CUDA places arrays in registers only in some limited cases; otherwise spilling them to local memory or requiring me to place them in shared memory. One of these conditions is when the array is indexed by non-constant expressions. Is this limitation common to all compute capabilities? Is there any way to store an array in register storage and have different threads access different elements of their respective arrays (even if specific to some subset of CUDA hardware)? I am happy to write any such code in PTX but there is no documented syntax that will let me"access register whose index is found in another register". Is there a means of simulating this in a more long-hand fashion whilst still just using register storage?
I meant to say that I need to update the array too… so using texture or constant memory isn’t appropriate :-)
There is no way to do this in any compute capability, register numbers are always hard-coded in assembly.
If your threads always access the same element of the array, then you can just use an automatic variable (a register) for this. Otherwise you have to go through shared memory.

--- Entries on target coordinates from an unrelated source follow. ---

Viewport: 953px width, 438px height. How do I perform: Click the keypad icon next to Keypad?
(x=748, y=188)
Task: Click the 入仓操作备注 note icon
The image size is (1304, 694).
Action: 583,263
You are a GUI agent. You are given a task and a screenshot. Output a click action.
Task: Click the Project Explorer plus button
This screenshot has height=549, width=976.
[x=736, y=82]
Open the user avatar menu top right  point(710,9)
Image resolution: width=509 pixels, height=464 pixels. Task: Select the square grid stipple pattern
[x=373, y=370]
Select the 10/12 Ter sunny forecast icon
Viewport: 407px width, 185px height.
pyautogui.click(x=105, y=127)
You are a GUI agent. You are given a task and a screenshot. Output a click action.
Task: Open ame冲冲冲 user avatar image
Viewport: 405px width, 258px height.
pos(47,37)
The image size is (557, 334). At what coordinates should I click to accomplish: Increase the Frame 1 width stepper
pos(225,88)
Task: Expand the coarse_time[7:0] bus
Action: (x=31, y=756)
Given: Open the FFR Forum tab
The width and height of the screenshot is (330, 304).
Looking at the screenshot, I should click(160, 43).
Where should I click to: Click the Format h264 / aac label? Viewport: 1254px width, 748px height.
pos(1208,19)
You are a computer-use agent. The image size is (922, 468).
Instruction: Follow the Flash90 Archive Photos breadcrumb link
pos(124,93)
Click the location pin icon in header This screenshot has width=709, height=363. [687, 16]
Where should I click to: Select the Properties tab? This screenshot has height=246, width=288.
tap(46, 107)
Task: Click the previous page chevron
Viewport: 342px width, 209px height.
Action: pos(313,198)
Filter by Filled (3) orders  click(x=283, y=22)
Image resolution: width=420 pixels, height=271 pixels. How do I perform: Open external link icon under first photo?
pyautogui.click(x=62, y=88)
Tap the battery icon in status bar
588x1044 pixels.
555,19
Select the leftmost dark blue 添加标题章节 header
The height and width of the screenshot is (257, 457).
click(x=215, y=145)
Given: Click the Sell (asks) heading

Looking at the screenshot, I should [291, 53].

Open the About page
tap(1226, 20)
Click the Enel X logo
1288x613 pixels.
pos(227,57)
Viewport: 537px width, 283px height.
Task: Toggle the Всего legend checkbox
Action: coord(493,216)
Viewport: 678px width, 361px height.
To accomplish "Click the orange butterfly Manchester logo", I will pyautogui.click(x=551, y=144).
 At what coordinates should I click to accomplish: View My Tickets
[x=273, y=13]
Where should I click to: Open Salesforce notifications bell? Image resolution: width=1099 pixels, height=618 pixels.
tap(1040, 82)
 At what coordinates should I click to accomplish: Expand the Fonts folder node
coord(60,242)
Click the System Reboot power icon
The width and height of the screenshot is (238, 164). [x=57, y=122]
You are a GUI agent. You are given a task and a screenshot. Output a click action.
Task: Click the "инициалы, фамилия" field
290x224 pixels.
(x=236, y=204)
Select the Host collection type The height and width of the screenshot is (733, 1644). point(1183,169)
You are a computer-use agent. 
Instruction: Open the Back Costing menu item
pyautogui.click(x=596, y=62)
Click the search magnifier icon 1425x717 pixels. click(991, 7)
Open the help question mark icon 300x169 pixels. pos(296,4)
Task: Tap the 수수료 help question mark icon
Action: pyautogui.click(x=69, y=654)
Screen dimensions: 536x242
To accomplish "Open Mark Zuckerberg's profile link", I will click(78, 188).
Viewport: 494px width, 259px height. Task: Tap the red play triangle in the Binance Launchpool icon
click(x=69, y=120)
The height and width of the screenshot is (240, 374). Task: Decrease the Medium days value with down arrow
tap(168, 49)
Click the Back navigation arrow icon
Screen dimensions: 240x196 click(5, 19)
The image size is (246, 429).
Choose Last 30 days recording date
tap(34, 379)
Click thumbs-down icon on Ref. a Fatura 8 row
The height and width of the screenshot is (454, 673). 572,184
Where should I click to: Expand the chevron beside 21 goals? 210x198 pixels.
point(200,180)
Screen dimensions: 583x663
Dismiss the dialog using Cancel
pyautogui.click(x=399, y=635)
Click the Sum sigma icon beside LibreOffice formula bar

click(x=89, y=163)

Thanks for the quick reply.
I had read the PTX manual and seen how registers are explicitly specified in each instruction. I surmise that the register target is encoded as part of the instruction but wondered if there was a way to modify the target… the increase of register storage over shared memory made it an attractive target. Thanks for the help - it will stop me chasing down a blind alley and get me looking at other solutions.
Don’t underestimate the speed of local memory on Fermi devices. The L1 cache can make those accesses faster than you expect even when doing runtime variable indexing of local arrays.
On earlier devices, yes, local memory was nearly always evil because of its slow speed, but Fermi hides much of that pain by simple cache.